The Z, though, is more than a symbol. Nissan is betting nothing less than its future on the new two-seater. After years of declining sales and market share, the company faced bankruptcy when French auto giant Renault took a controlling stake in May 1999. According to the new corporate bosses, Nissan’s chief problem is poor brand identity: not only are the company’s cars and trucks bland, but they don’t look like they belong together. This means, according to the branding experts, customers can’t be sure what they’re getting in a Nissan product.

The Z is intended as a blandness antidote, a clarion call of design inspiration for the entire Nissan fleet of products. In the next three years, Nissan plans to launch 22 new vehicles, everything from mini-cars to sub-compacts to luxury sedans and full-size trucks. Each one will bear design elements introduced next week in the new Z. “Our first message,” says Nissan executive vice president Patrick Pelata, “is that Nissan is back to making new and bold things.”

It falls to Nakamura, 50, the designated architect of Nissan’s revival, to summon up the new and the bold. Nakamura’s personal mission to erase Japan’s reputation for bland cars began in the mid-1990s, when, as Isuzu Europe’s chief designer, he created a radical concept truck, the VehiCross. Its futuristic design melded touring-car comforts with off-road utility, pleased critics and created a new niche in the marketplace: the hybrid SUV. The success got Nakamura promoted to head of Isuzu’s global design team. When Renault bought a stake in Nissan last year and went shopping for a new chief designer, Nakamura jumped off their short list.

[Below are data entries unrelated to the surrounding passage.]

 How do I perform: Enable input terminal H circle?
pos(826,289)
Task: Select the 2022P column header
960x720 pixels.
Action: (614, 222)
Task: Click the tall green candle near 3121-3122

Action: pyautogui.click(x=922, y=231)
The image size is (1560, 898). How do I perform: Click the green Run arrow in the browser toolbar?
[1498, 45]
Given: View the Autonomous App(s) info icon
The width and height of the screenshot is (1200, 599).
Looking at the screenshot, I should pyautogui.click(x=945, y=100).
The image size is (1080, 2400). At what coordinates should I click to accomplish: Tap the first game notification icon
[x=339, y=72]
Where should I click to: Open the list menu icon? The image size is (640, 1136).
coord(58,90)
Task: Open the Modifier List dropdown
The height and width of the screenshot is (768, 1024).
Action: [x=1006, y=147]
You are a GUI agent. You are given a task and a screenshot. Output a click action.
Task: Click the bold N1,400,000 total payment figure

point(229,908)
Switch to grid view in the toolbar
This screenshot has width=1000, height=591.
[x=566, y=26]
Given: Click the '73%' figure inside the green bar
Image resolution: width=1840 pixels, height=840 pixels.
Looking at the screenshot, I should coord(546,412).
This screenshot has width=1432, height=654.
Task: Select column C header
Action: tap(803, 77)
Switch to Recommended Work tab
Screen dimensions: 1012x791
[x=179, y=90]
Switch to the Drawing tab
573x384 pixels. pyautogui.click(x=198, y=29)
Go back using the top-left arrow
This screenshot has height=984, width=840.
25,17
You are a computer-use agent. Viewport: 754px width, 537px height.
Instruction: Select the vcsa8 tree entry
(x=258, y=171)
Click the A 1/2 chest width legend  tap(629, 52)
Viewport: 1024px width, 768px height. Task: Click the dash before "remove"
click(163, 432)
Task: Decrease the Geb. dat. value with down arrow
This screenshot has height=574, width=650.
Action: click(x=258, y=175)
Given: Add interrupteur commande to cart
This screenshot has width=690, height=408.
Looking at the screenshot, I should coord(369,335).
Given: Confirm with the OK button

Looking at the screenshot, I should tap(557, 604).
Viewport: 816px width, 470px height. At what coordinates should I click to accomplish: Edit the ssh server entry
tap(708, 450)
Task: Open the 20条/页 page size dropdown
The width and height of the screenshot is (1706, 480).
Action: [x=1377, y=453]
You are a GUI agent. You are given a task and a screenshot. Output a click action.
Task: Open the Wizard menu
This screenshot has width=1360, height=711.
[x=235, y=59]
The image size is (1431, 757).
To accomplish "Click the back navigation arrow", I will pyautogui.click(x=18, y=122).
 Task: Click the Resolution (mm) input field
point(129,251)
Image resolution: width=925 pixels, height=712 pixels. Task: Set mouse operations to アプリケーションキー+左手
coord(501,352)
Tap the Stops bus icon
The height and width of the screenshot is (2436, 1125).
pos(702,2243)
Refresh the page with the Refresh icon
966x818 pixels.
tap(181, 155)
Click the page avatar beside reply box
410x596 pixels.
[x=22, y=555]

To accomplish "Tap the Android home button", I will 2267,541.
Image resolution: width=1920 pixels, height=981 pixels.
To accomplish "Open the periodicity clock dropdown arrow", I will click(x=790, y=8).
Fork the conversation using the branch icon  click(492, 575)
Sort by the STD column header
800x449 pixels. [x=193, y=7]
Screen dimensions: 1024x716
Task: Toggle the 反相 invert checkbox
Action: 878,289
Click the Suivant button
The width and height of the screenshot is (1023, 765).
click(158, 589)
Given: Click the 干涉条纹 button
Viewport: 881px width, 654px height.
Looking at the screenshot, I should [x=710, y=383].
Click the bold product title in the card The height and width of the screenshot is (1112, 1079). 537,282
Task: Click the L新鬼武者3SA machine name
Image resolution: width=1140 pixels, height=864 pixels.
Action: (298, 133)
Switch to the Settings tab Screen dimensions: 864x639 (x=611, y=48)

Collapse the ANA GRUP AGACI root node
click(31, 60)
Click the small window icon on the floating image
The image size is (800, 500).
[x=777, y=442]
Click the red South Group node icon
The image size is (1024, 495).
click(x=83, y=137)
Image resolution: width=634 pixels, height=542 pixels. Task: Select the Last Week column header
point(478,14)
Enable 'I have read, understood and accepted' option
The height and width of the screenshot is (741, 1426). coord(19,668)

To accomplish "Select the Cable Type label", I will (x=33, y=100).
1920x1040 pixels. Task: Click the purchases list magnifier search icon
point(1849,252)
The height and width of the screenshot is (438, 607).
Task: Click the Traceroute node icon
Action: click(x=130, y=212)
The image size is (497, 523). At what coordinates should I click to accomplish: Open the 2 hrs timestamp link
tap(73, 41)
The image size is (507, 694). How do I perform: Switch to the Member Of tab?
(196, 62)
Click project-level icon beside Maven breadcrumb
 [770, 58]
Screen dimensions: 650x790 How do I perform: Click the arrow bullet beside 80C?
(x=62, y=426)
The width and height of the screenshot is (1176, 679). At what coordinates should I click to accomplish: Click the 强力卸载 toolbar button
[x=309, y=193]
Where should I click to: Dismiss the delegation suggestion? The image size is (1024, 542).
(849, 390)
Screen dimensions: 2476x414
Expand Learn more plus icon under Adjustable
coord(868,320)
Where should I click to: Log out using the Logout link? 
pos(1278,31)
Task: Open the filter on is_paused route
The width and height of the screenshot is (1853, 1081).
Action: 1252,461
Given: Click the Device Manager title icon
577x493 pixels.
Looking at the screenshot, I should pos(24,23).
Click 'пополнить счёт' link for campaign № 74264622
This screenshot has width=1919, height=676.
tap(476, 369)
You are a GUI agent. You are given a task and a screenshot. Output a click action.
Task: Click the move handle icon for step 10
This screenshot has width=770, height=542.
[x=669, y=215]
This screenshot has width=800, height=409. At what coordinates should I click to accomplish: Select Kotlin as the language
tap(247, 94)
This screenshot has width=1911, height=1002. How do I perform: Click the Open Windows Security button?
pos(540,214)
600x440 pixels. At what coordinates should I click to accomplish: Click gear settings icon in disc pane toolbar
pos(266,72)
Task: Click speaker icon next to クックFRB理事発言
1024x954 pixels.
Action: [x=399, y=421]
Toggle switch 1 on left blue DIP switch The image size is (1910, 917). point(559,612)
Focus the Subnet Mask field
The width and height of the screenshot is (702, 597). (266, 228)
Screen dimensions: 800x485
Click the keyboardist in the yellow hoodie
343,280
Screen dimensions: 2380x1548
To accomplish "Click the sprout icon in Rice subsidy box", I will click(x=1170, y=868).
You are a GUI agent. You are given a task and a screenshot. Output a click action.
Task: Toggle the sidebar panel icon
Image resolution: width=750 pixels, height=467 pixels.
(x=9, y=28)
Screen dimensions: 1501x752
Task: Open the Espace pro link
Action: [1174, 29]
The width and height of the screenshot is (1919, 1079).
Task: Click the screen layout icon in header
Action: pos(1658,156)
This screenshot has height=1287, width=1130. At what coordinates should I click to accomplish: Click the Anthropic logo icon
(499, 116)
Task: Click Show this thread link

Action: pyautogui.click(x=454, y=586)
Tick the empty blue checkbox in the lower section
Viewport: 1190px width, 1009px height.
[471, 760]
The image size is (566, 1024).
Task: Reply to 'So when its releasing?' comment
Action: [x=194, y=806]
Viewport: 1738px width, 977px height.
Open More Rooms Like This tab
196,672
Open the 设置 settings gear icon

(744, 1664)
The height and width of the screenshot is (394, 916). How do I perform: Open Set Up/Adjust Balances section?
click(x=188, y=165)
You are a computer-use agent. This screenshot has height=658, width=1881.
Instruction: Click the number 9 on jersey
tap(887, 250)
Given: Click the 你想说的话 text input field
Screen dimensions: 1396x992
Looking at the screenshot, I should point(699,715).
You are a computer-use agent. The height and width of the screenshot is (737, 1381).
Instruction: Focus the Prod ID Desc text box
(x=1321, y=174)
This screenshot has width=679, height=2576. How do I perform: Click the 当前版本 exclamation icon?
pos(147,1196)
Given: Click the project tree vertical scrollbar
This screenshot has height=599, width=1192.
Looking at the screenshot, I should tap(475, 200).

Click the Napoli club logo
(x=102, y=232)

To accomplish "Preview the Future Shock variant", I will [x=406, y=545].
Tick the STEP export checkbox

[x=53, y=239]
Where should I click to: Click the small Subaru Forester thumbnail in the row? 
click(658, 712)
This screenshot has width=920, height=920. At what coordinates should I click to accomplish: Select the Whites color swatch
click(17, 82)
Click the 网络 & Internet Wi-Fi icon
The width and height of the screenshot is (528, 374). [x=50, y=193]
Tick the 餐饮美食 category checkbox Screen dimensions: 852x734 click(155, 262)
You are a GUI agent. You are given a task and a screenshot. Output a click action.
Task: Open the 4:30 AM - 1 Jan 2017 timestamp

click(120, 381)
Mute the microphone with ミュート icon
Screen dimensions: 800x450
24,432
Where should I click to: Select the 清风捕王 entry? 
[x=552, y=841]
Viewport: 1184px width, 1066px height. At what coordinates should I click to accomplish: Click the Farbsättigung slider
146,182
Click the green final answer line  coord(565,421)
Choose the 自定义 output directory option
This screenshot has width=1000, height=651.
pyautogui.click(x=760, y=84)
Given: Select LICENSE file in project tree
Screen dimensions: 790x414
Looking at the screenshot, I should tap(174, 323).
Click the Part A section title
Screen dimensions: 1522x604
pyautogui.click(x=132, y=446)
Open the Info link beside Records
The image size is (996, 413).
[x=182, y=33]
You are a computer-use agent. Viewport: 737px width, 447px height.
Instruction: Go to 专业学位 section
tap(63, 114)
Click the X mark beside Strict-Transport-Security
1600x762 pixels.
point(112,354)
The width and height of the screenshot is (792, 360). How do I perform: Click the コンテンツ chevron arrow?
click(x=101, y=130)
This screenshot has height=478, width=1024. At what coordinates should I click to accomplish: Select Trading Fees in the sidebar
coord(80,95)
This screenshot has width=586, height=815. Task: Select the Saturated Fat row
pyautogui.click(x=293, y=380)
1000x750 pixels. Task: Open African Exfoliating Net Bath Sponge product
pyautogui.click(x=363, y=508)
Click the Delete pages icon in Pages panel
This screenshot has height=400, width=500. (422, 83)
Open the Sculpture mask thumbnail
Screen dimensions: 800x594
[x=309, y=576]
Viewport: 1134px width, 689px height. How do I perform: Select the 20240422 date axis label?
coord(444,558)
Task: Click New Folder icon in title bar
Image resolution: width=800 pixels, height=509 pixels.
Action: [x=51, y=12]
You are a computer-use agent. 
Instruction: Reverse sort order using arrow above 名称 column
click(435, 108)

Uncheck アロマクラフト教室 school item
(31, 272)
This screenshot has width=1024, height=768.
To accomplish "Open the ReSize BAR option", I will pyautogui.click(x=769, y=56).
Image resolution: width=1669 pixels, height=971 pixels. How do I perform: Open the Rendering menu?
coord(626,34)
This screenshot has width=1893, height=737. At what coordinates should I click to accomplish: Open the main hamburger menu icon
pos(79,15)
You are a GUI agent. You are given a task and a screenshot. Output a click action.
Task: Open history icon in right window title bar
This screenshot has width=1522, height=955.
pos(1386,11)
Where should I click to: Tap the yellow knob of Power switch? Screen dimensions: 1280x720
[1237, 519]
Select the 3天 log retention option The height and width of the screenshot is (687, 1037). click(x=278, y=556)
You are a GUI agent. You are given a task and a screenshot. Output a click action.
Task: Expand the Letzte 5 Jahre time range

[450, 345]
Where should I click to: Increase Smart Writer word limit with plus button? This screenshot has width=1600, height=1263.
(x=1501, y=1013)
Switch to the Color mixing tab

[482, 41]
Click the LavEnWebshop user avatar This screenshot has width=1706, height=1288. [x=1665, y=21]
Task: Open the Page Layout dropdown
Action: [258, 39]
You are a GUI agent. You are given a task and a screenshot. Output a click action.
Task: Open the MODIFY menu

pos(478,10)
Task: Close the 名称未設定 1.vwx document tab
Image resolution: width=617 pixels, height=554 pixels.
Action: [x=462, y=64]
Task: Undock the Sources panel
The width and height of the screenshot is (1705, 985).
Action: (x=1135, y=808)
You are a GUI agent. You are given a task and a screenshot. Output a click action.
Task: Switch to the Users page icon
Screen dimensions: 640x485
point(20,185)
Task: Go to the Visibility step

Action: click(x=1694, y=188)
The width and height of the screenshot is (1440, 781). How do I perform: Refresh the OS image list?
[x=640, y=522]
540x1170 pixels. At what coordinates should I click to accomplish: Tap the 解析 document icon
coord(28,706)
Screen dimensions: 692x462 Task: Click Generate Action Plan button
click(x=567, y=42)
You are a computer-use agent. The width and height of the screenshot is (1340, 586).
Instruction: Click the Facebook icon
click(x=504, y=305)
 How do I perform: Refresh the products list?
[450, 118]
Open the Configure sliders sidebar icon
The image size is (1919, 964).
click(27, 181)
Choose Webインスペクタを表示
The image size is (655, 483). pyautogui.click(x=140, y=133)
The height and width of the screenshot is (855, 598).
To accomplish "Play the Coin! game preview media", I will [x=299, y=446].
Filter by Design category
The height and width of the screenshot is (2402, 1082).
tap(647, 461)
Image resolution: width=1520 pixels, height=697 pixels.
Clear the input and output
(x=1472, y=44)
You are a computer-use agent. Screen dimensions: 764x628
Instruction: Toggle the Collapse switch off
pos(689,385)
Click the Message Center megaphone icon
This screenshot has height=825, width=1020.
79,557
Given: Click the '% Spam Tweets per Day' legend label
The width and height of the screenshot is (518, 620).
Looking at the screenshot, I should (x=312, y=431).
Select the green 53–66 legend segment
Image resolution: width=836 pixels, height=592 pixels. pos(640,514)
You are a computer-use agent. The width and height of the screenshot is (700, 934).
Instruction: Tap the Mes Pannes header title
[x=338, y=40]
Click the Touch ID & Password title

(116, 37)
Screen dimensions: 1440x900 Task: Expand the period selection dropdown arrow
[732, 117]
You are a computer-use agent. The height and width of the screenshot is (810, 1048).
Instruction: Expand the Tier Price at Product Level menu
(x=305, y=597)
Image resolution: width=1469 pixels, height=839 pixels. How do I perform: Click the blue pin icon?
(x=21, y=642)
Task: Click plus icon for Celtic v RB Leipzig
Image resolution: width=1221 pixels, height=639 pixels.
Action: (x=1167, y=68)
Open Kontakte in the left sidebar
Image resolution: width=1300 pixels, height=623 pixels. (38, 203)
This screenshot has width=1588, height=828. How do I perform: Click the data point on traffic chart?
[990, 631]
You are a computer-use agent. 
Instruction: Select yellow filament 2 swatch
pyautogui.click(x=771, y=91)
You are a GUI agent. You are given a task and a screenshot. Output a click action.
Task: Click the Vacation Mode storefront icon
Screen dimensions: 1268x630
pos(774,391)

“What surprised us most,” says Pelata, “was that he is more Latin than Japanese in his way of communicating.” Translation: he says what he thinks, even if it’s not what others want to hear. In his tastes, he is nothing if not flamboyant. He hates ho-hum cars. His favorite right now is Audi’s TT, a roadster that, he says, borrows its lines from Japanese architecture. Nakamura is out to prove that Japan can lead the world in auto design, rather than borrow from trendsetters in Europe and North America.

Can Nakamura fix Nissan? Some industry watchers are beginning to think he has a shot. Nakamura “knows he has to develop a strong image for Nissan and not just sell hot dogs like the rest of the guys,” says auto consultant Michael Robinet of CMS worldwide in Farmington Hills, Michigan. “Nissan’s renaissance will be led by the Z-car. You need a halo car like that to lead your comeback.”

It is perhaps fitting that Nissan’s revival comes down to the Z–the company’s flagship for 30 years. The original 240-Z made its debut in the 1970 model year. It was Japan’s first sports car: a sexy two-seater with a profile much like the much pricier Jaguar; a powerful six-cylinder engine and a sticker price lower than most American-built hotrods. The success of the Z put Nissan in good stead for the OPEC oil shock of 1973. Sales of its tiny Datsun sedans and trucks were seen as an ecological and (thanks to the Z) hip alternative to Detroit’s gas guzzlers. Nissan commissioned ads from surrealist painter Salvador Dali and psychedelic artist Peter Max with the tag line: own a datsun original.

Meanwhile, in Japan, Nissan was engaged in a fierce sales war with Toyota. For a while the two were neck and neck. In 1972, Nissan’s market share hit 32 percent in Japan–barely two points below Toyota’s. (Today, in contrast, Toyota beats Nissan’s share 46 percent to 17 percent.) Nissan’s rallying cry was: “Win one more month and we’ll be even with Toyota,” remembers Tatsuo Sekine, who worked in Nissan’s advertising department from 1965 to 1975. “When each month’s sales figures were circulated, we’d react as if the Yomiuri Giants had won or lost.”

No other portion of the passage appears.